**WORK ORDER**. Keep only the lines of the listing that include the word "agent", and copy them.
MATERIAL TO PROCESS: Begin
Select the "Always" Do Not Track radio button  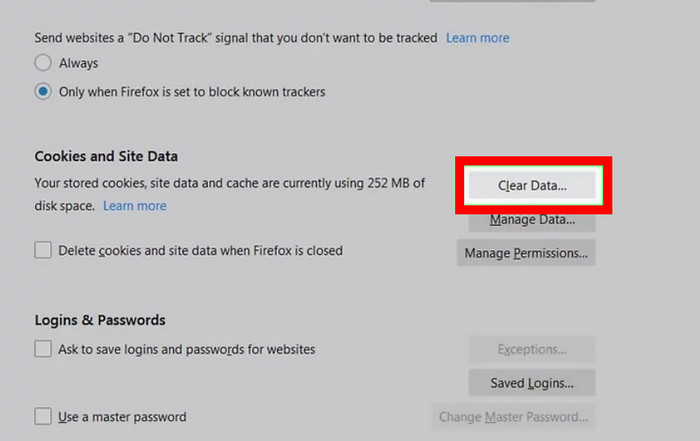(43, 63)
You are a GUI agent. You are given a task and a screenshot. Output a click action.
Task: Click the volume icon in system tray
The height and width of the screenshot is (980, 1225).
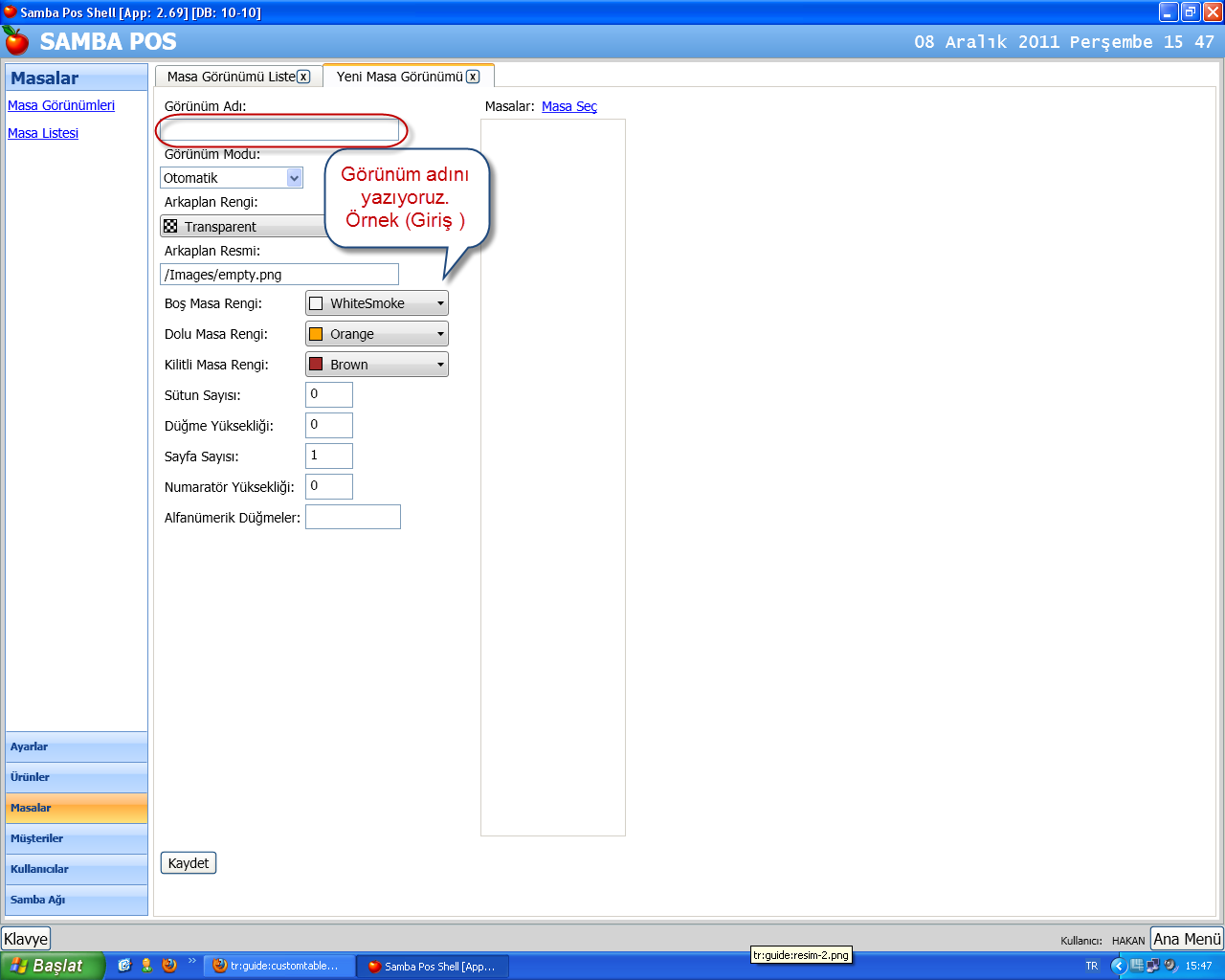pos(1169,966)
MATERIAL TO PROCESS: End
MATERIAL TO PROCESS: Begin
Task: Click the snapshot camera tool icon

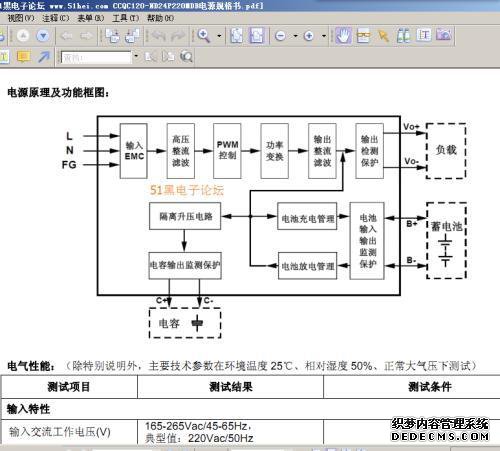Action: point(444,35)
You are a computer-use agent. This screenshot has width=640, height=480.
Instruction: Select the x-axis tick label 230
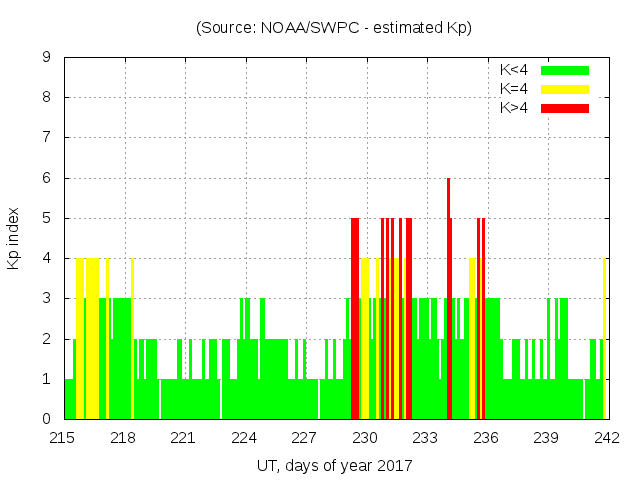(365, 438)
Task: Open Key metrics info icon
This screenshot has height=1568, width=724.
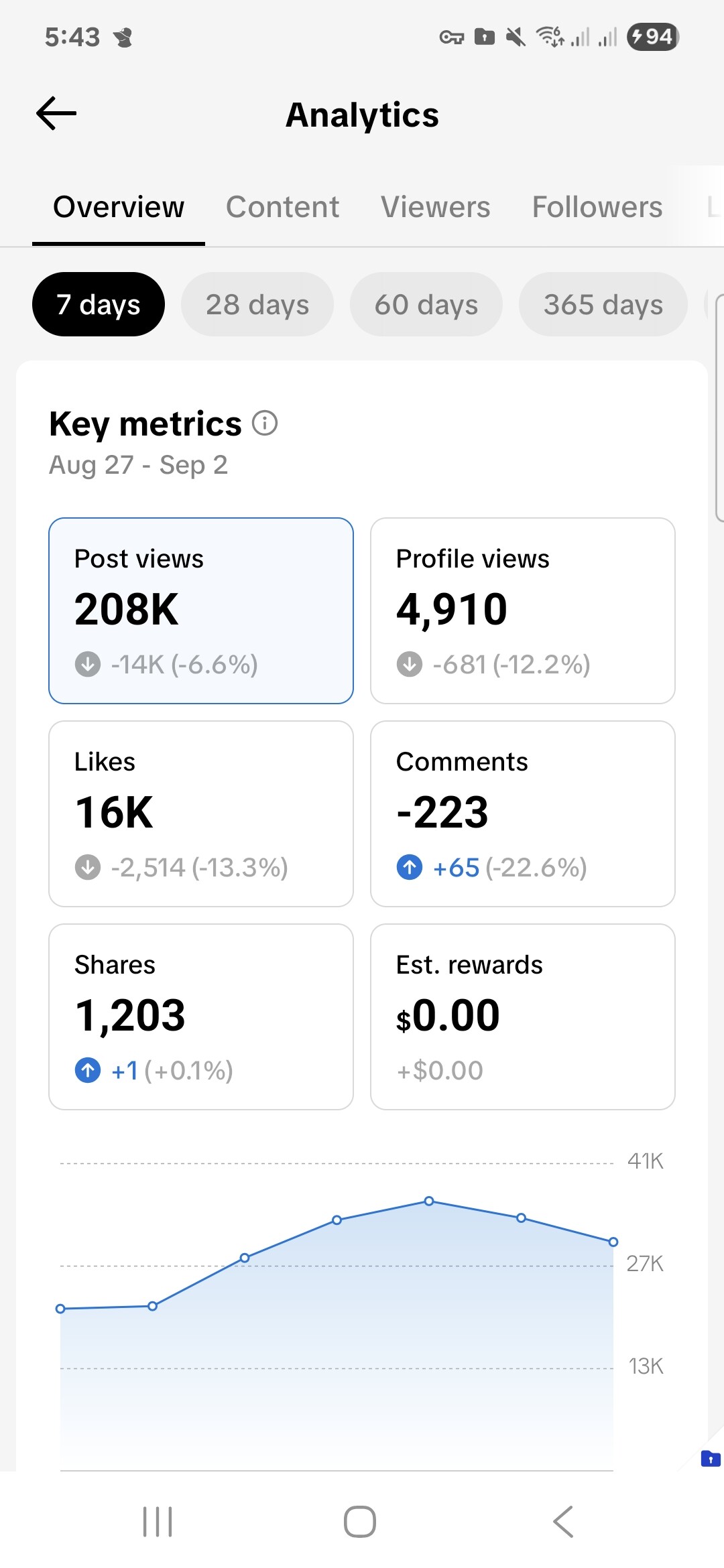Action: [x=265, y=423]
MATERIAL TO PROCESS: End
MATERIAL TO PROCESS: Begin
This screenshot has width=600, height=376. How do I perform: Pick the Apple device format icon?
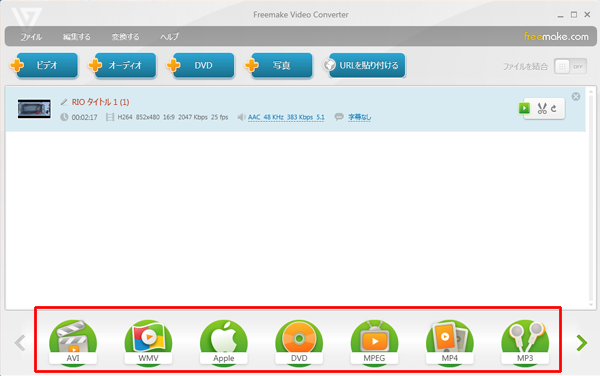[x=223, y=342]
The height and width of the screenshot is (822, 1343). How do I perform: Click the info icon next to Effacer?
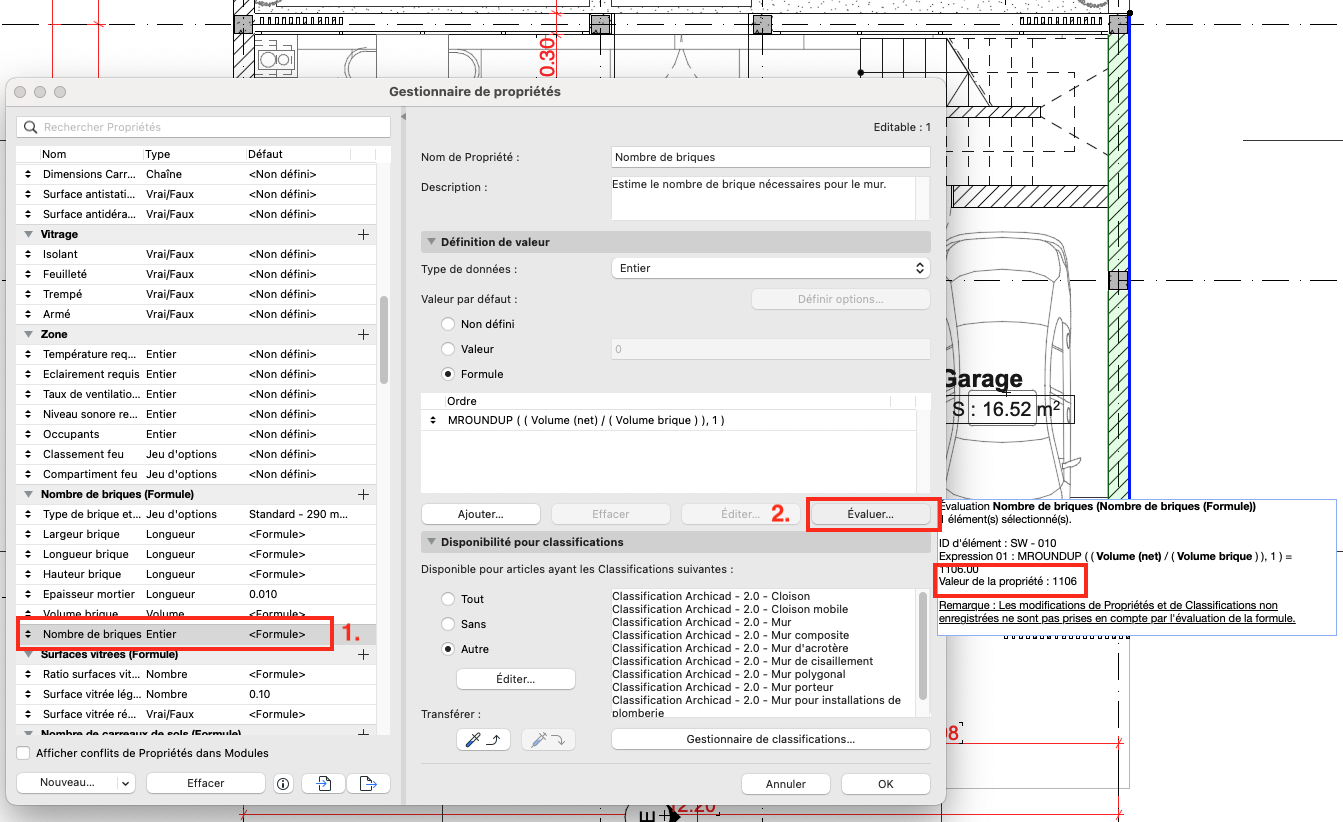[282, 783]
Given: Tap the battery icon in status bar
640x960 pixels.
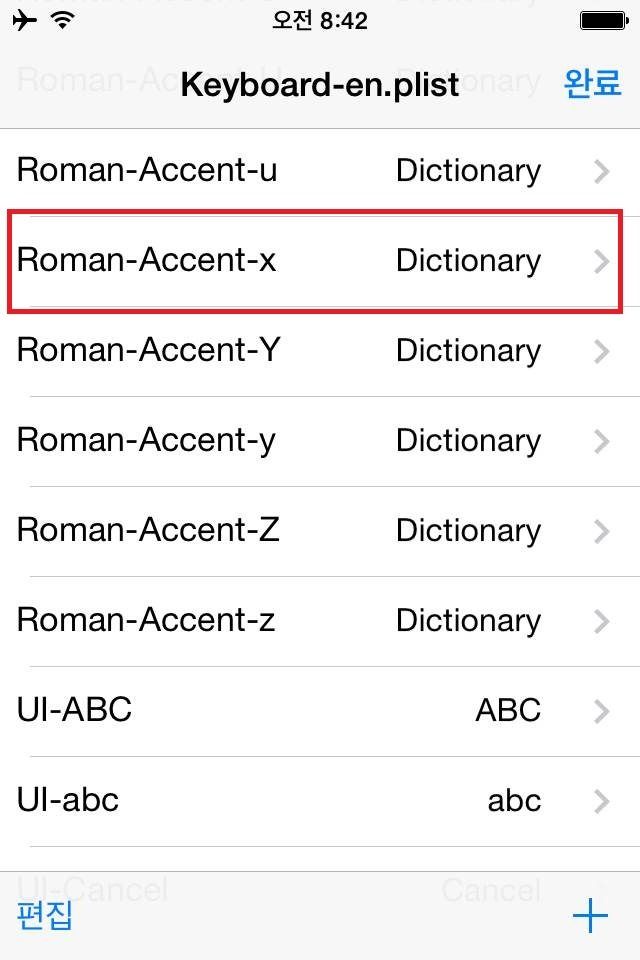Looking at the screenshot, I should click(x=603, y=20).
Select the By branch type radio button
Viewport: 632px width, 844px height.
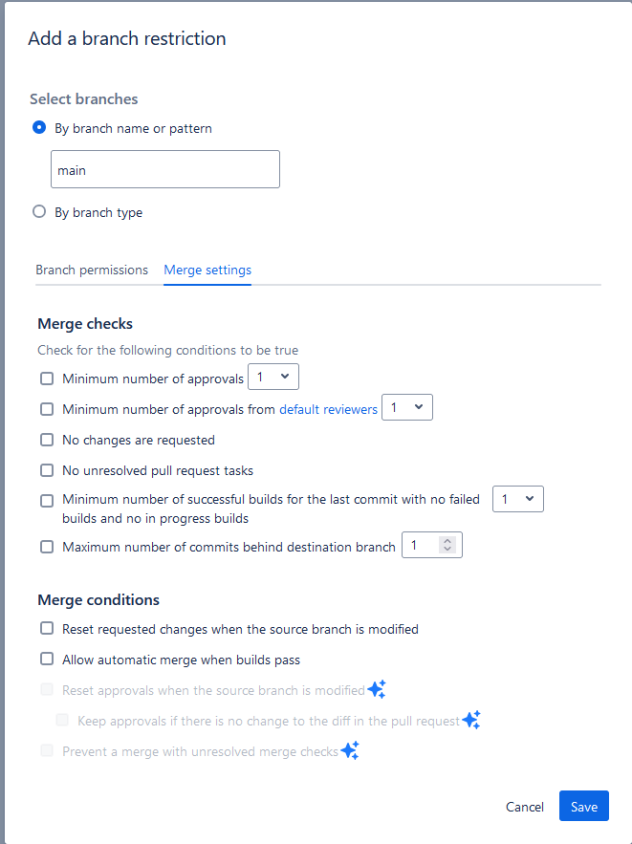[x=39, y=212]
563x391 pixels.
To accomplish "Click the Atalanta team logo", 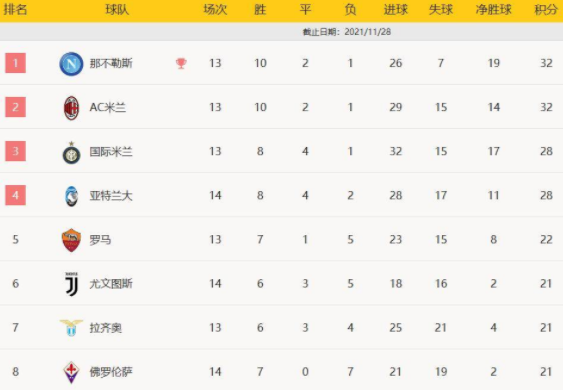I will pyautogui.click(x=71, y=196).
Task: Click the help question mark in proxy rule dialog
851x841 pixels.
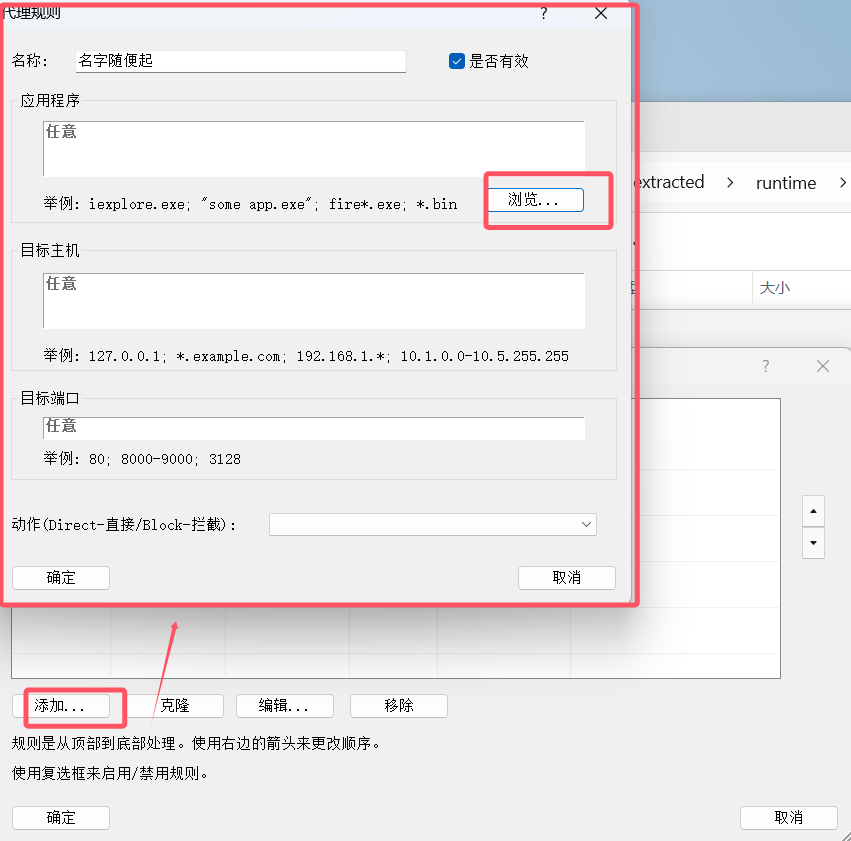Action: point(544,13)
MATERIAL TO PROCESS: End
**TASK RESULT**.
You are a GUI agent. You are given a task and a screenshot. Output a click action.
You are a computer-use agent. This screenshot has width=640, height=480.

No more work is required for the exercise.